Gee, what a coincidence that a country ruled by lawyers has no limits on them…

Typically, loser-pays demands that if I sue you and lose, I have to pay your attorney fees. A loser-pays rule would have prevented travesties of justice like the one that befell a Washington, D.C. family dry cleaner recently dragged through two years of litigation by a customer seeking $54 million for a lost pair of pants. To date, the cleaning business’s legal costs have totaled $100,000. Not surprisingly, the plaintiff who brought this absurd lawsuit was a D.C. judge.

LOSER-PAYS RULES have been around since Homo sapiens decided to settle disputes not with stone axes, but with lawyers (ah, for the good old days). Yet all attempts to introduce reform have been stonewalled. The GOP floated the idea of losers-pay back in the early 1990s in the Contract with America, and when a U.S. News & World Report poll asked, “If someone sues you and you win the case, should he pay your legal costs?” a whopping 85 percent surveyed said yes. But the organized bar was steadfastly against the reform so the idea stalled. Leading the opposition were the influential plaintiffs lawyers and the American Bar Association.
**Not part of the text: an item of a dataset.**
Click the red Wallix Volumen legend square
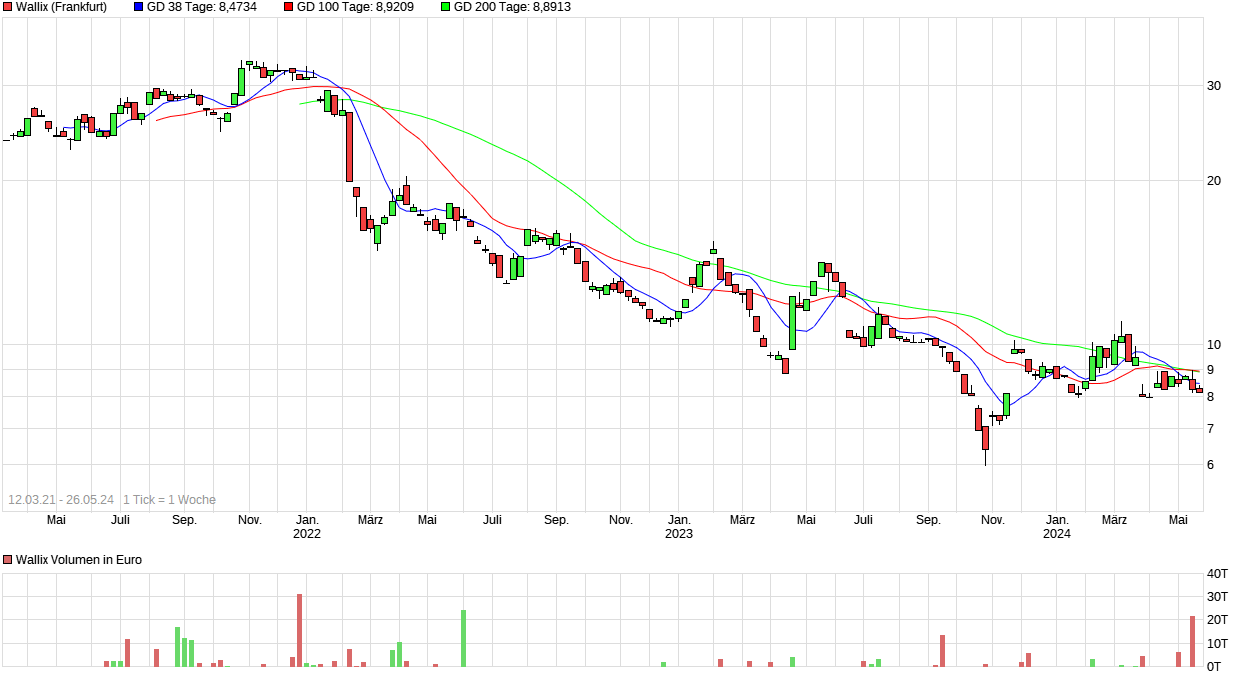 click(8, 560)
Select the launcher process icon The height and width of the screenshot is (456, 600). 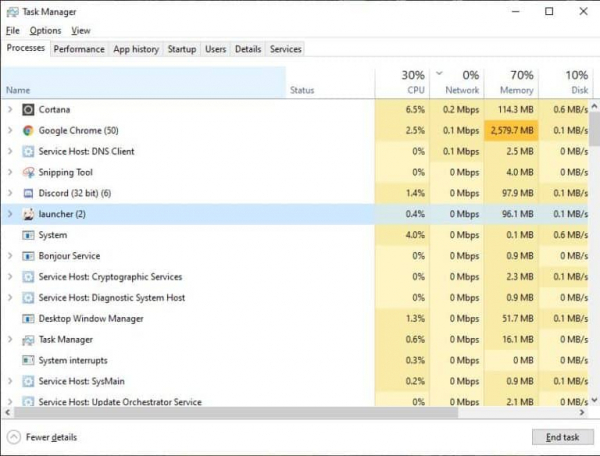click(x=28, y=214)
The benefits of a loser-pays system will be courts that are less clogged with nuisance lawsuits, litigants who are guaranteed speedier trials, and the withering of the litigatious, speculative mindset that has for decades plagued our courts, and, perhaps best of all, fewer lawyers. It is easy to see why the organized bar objects.

This year Texas Governor Rick Perry made loser pays the law of the land in Texas by signing H.B. 274 in May.  He had made passage of a modified version of the English loser-pays rule a top priority during this year’s biennial session of the Texas Legislature, emphasizing the need for such tort reform during his State of the State address in February.
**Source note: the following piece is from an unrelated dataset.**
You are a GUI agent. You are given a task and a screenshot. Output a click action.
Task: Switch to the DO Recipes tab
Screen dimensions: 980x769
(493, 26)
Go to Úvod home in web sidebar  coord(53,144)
As Mr. Perry remarked in his signing statement, loser pays “provides defendants and judges with a variety of tools that will cut down on frivolous and costly claims in Texas.”

Besides the obvious common sense of it all, the economic appeal of loser pays is already paying off in Texas.
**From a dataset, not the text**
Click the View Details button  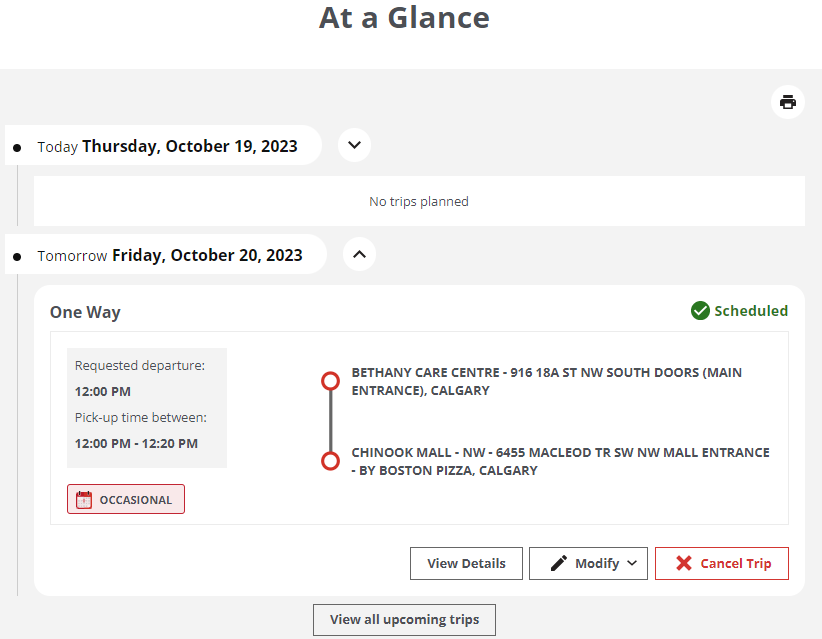466,563
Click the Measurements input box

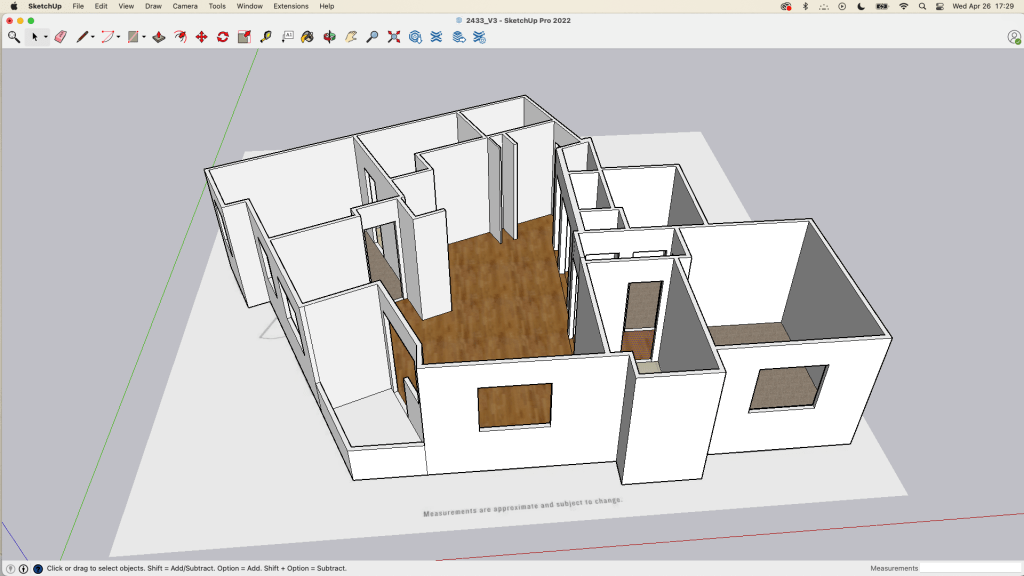(x=969, y=568)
Loser pays, which took effect on Thursday, is expected to have a positive impact on the already booming Texas economy once it takes effect. Jeff Moseley, president and chief executive officer of the Greater Houston Partnership, states that “loser pays legislation protects businesses and helps us grow jobs and paychecks.”

After Texas was rated as the top state in which to do business for the past seven years by CEO Magazine, it was hard for some to imagine how to make Texas an even more attractive place for employers to create jobs. Yet, with the passage of loser pays, Mr. Perry has found a way to do just that. There is a strong case to be made that Perry-style reforms could help revive the sluggish national economy.

This is not the first time Mr. Perry has tackled necessary pro-growth tort reform.  The implementation of loser pays in Texas comes on the heels of Mr. Perry’s landmark 2003 medical liability reforms, which established a burden of proof for punitive damages similar to criminal law by requiring a unanimous jury verdict and capped non-economic damages at $750,000. A 2008 report by the Perryman Group found those reforms to be directly responsible for an immediate first-year influx of almost 2,000 new physicians into Texas as well as a 70 percent drop in lawsuits against hospitals. The Texas Public Policy Foundation estimates that the state has netted more than 25,000 doctors since. Following the 2003 reforms, Texas doctors saw medical liability insurance rates decline by an average of more than 21 percent, with some seeing nearly a 50 percent rate cut. Those savings enabled hospitals to expand charity care by 24 percent. Three years after these lawsuit reforms, Texas became the first state ever to be removed from the American Medical Association’s list of states experiencing a liability crisis.